A DNA sequence is the information system that encodes all life1. Multiple scientific disciplines (e.g. medicine, public health, genetic epidemiology) rely on genomic data2. The value of DNA sequences arises from knowledge of what they encode. This knowledge is presented as "annotations" that pinpoint, for instance, the linear segments of DNA that correspond to individual genes3. Other annotation types map relationships between genes from different organisms, exploiting the principle of descent from a common ancestor4.

 

The microorganisms that parasitise humans present several computational challenges. Pathogen genome sizes can be very small, making the acquisition of the genome sequence of a single pathogen isolate a trivial and low cost undertaking5. As a consequence, genome sequencing of pathogen isolates is now widely used as a monitoring tool. Illustrated by the ongoing SARS-COV-2 pandemic, this application can produce millions of DNA pathogen genome sequences that need to be streamed to centralised data repositories. Our job is to facilitate the processing, storage and manipulation of this data to accelerate public health decisions.

 

1: The exception is that many viruses use RNA instead, thus ending your first lesson in biology – all rules are broken!

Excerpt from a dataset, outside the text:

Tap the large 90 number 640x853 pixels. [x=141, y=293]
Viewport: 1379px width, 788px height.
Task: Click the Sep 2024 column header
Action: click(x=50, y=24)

2: The genome of an organism is its complete set of genetic material and can be computationally represented as a string of the four letters A, C, G, T.

3: A gene is a DNA segment that encodes a molecular machine, e.g., a protein.

4: Thanks Charles Darwin.

5: Fun fact, some DNA sequencer machines are quite literally  the size of a 50 cent piece and powered by the USB port on a laptop.

 

Decades of research have shown that comparing biological sequences provides powerful insights into biological systems. Take the case of SARS-COV-2 as an example. Identifying changes to the SPIKE protein is crucial since these may affect the efficacy of the current vaccines.

 

In a computational sense, there are 2 core data attributes and a core algorithm class that are fundamental to deliver this capability.

  • representing individual DNA sequences
  • representing the relationship between DNA sequences as a multiple sequence alignment

Sequence alignment algorithms are crucial to identifying the genetic changes that have occurred since sequences last shared a common ancestor. These algorithms accomodate changes of one letter to another in a genome and the deletion of parts of the genome. The consequence of the latter is that not all isolate genomes are the same size.

 

A Python genome data science library that we develop `cogent3` has been used to analyse SARS-COV-2 sequences and is included in the Biomedical Linux distribution. That work has identified crucial shortcomings of the current implementation.

 

`cogent3` handles alignments of large sequences that have sequence annotations using native Python types. Operations on small numbers of large sequences are efficient as they return views (avoiding copying) but inefficient for massive numbers of short sequences due to memory overhead from representing sequence deletions. For the latter case, `cogent3` has a different class that uses NumPy arrays which have a smaller memory footprint but do not support annotations and operations return new instances.

 

Goals

The overarching goal of this project is to modernise the Python genome data science library `cogent3`. The specific goal of this project is to merge the best features of the two different categories of `cogent3` sequence/alignment types.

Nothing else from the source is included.